The ultimate objective of the United Nations Framework Convention on Climate Change (UNFCCC) to ensure “…stabilization of greenhouse gas emissions at a level that would prevent dangerous anthropogenic interferences with the climate system…” not only implies an obligation to protect humanity’s means of livelihood, but also a clear mandate for research that provides a sound scientific basis for the normative decision of what “dangerous anthropogenic interferences with the climate system” means and where it starts. The relevance is reflected, for example, in the review process of the 1.5°C / 2°C target initiated by the UNFCCC Cancun agreements. Meanwhile, Greenhouse gas emission budgets in line with a given limit of global mean warming have been quantified and Integrated Assessment Models (IAM) provide estimates of mitigation costs for various temperature limits. However, there is only fragmentary and often merely qualitative knowledge of the impacts of different levels of global warming that can be avoided by a more ambitious mitigation policy.
In this situation a temperature-stratified probabilistic assessment of multi-sectoral impacts (e.g. in the water, agriculture, biomes, and health sectors) is urgently needed to facilitate sensible political decisions regarding mitigation and adaptation strategies. In particular, the change in frequency and intensity of extreme climatic events, potentially followed by extreme impacts, is of great societal interest.
The development of a functional relationship between global mean temperature (GMT) and multisectoral impacts is particularly attractive within the context of economic modeling. While Integrated Assessment Models (IAMs) are usually employed to find cost-optimized mitigation strategies given a GMT target, a representation of damages is only very roughly included, or sometimes not at all. In particular, there is no computationally efficient tool to describe spatially resolved impacts associated with the emission pathways generated within these models. Current Atmosphere Ocean General Circulation Models (AOGCMs) providing spatially explicit climate projections are too computationally expensive. In contrast, IAMs generally include only simplified climate models, providing GMT projections without any spatial resolution. However, based on this general set-up, a fast impact emulator providing spatially resolved impacts in terms of GMT change will not only close an important gap with respect to current impact assessments, but also represent a unique way to integrate impacts into economic models.

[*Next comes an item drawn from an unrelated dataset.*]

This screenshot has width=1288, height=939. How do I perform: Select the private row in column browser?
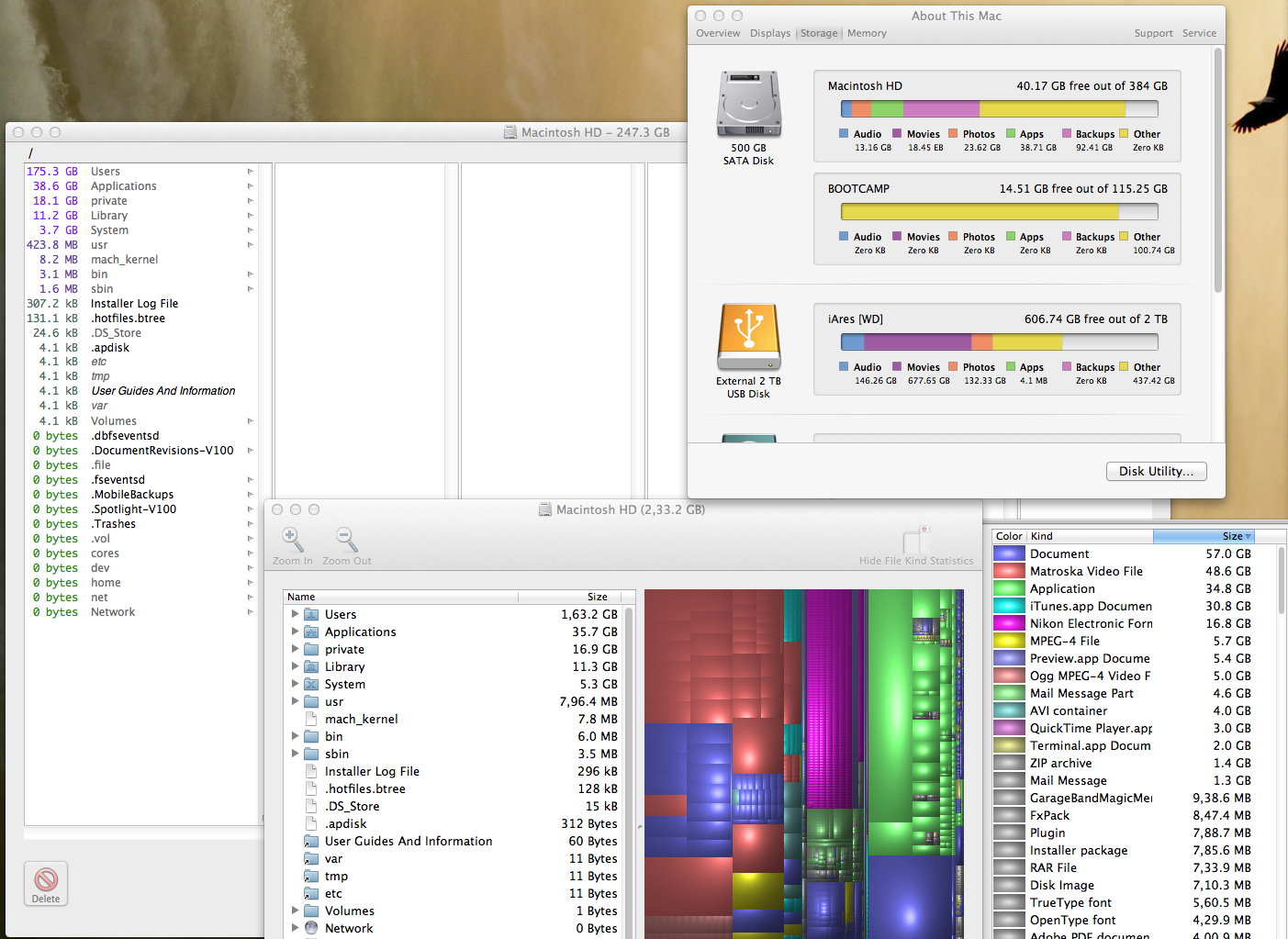pyautogui.click(x=108, y=201)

In comparison to a “localized” impact assessment, the economic perspective demands a truly global view of both the climate and the economic systems, requiring the impact emulator to account for the temporal and spatial correlation of impacts. As often driven by large-scale circulation patterns such as the Northern Annular Mode (NAM) or the El Niño Southern Oscillation (ENSO), extreme events are not expected to occur independently. From the economic perspective this is critical, since simultaneous impacts could have non-linear consequences on prices and welfare that potentially propagate through the world economic system.
Based primarily on the next generation of climate model projections provided by CMIP5 (Coupled Model Intercomparison Project Phase 5) in the context of the IPCC’s Fifth Assessment Report (AR5), on associated multi-model impact projections provided by ISI-MIP (Inter-Sectoral-Impact-Model-Intercomparison-Project), and on in-depth analysis based on the ecohydrological land surface model LPJmL, we will develop a simplified but powerful impact emulator to:
1. Fill the gap in quantitative impact assessment for different levels of mean global warming, and
2. Pioneer the integration of quantified, potentially non-linear consequences of critical simultaneous impacts into an economic model of the agricultural world market.
With an initial focus on impacts on crop yields, the emulator will be designed to be highly adaptable to cover other extreme events in other sectors (hurricanes and flooding events). The emulator will allow for spatially resolved impact projections in terms of GMT. It will account for the spatial correlation of extreme events that is due to large-scale circulation patterns. In addition the probabilistic projections will cover the uncertainties 1) in GMT changes as projected by the simple climate model MAGICC6.0, 2) associated with regional climate changes and changes in extreme events per degree of global warming as provided by a multi-climate model assessment based on the newly available CMIP5 data set, and 3) associated with multi-crop-model simulations provided by ISI-MIP.
The emulator is intended to be computationally fast, i.e. hundreds of impact simulations possible within days, no restrictions on the number of emissions scenarios, allowing for the possibility of integration into economic models.
A precursor of EXPACT allowing for projections of 1) regional temperature and precipitation changes, 2) coral bleaching, and 3) regional sea level rise for user defined emission pathways is available here as part of the PRIMAP online tool live.PRIMAP.